Some subjects have an easier time using this technique as they are actually involved in the mating or courting process. Products like lingerie, cosmetics, etc. all have a very easy time using sex to sell their products, and more over the connection is casual and intuitive to the viewer. This picture is doing something a little different: It is trying to sell you sex itself.
Therefore, it is imposing the trans-substitution of values, what Marx would have called “Commodity fetishism”, the confusion of the symbol for the thing itself. The shoe here is not specifically related to the sex act, nor even necessarily to the courting ritual. Rather it seeks to pay to your erotic impulse and appeal to your sense of visual gratification. It is actually trying to sell you the sex, to use the consumer impulse as a release valve for repressed desire like a wicker man burned in effigy of Eros.

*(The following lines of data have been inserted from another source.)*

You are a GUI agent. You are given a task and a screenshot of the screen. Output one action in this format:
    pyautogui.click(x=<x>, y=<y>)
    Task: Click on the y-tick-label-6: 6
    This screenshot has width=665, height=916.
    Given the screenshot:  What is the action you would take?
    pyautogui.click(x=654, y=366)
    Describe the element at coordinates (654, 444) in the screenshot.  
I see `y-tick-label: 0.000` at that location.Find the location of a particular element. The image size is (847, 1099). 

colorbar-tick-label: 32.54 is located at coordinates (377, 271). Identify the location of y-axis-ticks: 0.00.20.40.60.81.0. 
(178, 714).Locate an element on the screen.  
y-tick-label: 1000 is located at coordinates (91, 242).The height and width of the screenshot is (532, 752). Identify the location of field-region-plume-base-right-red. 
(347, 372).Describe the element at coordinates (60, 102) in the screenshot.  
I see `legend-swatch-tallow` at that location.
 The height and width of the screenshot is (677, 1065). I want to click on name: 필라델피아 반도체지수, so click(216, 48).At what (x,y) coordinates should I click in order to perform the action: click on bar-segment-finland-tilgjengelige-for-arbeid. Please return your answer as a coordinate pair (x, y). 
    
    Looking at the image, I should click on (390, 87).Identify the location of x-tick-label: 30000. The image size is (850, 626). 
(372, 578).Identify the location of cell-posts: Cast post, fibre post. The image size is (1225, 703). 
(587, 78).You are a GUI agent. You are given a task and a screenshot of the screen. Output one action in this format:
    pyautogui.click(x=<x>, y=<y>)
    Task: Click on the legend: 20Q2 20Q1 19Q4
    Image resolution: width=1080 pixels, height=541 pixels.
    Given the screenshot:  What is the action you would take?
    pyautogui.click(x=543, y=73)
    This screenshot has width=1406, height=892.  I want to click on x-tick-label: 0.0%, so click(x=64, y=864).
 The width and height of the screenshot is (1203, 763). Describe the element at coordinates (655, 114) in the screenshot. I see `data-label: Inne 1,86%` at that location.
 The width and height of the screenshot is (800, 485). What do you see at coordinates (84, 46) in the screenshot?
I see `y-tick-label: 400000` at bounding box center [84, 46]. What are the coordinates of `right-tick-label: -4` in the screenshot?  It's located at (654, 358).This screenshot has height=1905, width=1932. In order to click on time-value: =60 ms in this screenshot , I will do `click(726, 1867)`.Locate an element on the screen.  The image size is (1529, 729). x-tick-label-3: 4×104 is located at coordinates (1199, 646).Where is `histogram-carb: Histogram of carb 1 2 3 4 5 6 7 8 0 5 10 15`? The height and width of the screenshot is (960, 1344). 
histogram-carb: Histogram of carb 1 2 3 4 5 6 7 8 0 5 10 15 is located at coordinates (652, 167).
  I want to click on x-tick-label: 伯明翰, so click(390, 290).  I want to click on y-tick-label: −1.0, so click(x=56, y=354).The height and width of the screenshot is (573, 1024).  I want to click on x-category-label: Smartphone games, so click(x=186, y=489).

This effigy in particular is the compulsion to make you salivate, to create a reward association with the brand of shoe. It is to become an erotic icon, if not a sexual one, though it uses blatant sexual imagery. The ad itself cannot actually strive to make the product a sexual product, but rather a symbolic gesture to the viewer’s mind, to entice and tease his ego and lust. Notice also that the shoe is a dress shoe and it advertises itself as a shoe for gentlemen. We see here the implication of money and power, that like a king wears a crown to signify he is king and a peacock uses his feather bouquet to signify his virility this too is a signal to others of the suave and sexy.
Indeed more often than not, people rely on these signaling devices to put off an aura of desired qualities that they often lack. This advertisement is directly designed to pull toward those emotional insecurities. The contrasting black and white and suggestive leer of the tongue of the shoe is designed to actually stimulate the other senses subconsciously. The ad man wants you to smell the musk of sex and taste sweat on the body, to make you salivate and to weaken your ability to tell the symbol from the actual thing.
Through this substitution we are strung tight by our own physiological responses and lead along to believe that the qualities expressed can be ours if only we have the “right” commodities. We become men like paper tigers, plastered with the corporate logos professing things we wish we were. Moreover, our own desires may be kept in check and subliminated through avid consumption of their commodity simulacrums. This is done in a constant and ever-changing cycle so that the merchant may always have it thus:

That the Emperor indeed does have new clothes.